UUIDv7 Restart State

UuidV7Factory is monotonic within a live factory instance. UuidV7FactoryState extends that guarantee across a controlled restart by letting an application persist the logical frontier and restore it into the replacement factory.

Model

The factory frontier is ordered lexicographically:

(timestampMs, counter)

where timestampMs is the 48-bit UUIDv7 Unix millisecond field and counter is the 12-bit rand_a monotonic counter. Internally, the factory stores this pair in one atomic 64-bit word, so restoring state is a compare-and-swap max operation rather than a lock.

flowchart LR
    A["Generate UUID"] --> B["GetState()"]
    B --> C["Persist 8-byte frontier"]
    C --> D["Restart process"]
    D --> E["ReadFrom(bytes)"]
    E --> F["new UuidV7Factory(timeProvider, restoredState)"]
    F --> G["Next UUID is above restored frontier"]

Correctness Invariant

For a restored frontier R, the next successfully generated UUID observes:

generated_frontier > R

If physical time is ahead of R.timestampMs, the factory starts from physical time and a random counter start. If physical time is equal to or behind R.timestampMs, the factory starts from R and advances the counter or logical timestamp on the next allocation.

This preserves monotonicity relative to the persisted cursor without adding work to the normal NewGuid() hot path. GetState() reads one atomic word, RestoreState() only advances the current state, and UuidV7FactoryState.WriteTo(...) writes the canonical 8-byte encoding into caller-provided memory.

Failure Modes

Restart state is a local recovery mechanism, not a distributed allocator.

Scenario	Behavior
Crash after durable UUID write but before state persistence	The latest frontier may be lost. Store state in the same durability boundary as the data protected by the UUID.
Multiple live factories restore the same state	They can overlap in logical (timestamp, counter) space. Use node partitioning, HLC UUIDs, external coordination, or storage uniqueness constraints.
Restored timestamp is far ahead of physical time	The factory continues from the restored logical time and reports logical drift through statistics when enabled.
Restored same-millisecond counter is already maxed	SpinWait waits for physical time to advance; IncrementTimestamp advances logical time.
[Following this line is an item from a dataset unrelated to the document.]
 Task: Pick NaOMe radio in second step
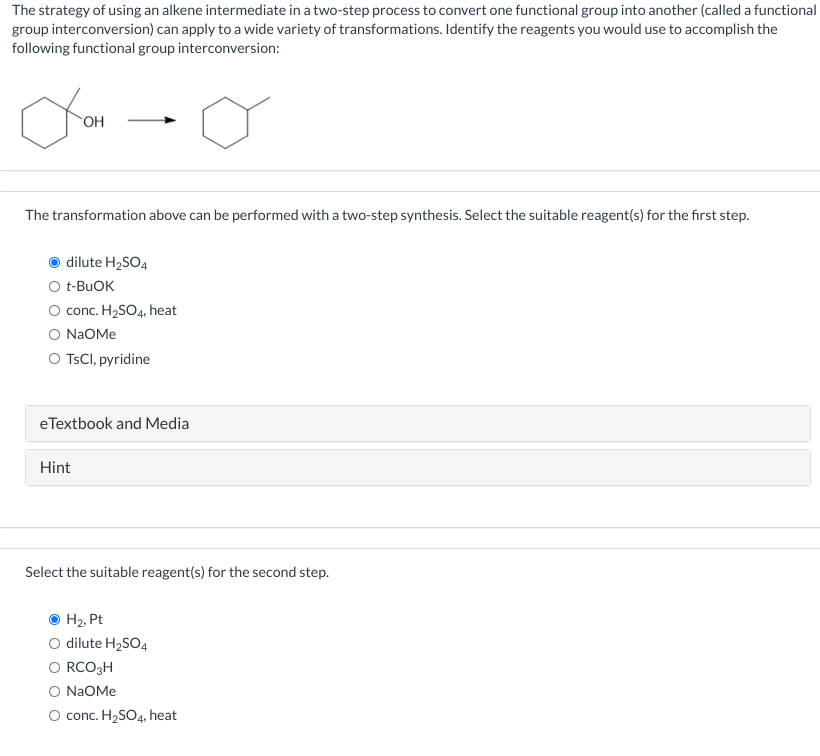(54, 692)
For high-assurance systems, treat restart state as one layer in a deterministic issuance protocol:

1. Generate UUIDs from a singleton factory.
2. Commit application data and the latest factory state in the same durable transaction or checkpoint.
3. Keep a storage uniqueness constraint on the identifier column.
4. Use node partitioning or HlcGuidFactory when several writers intentionally share a namespace.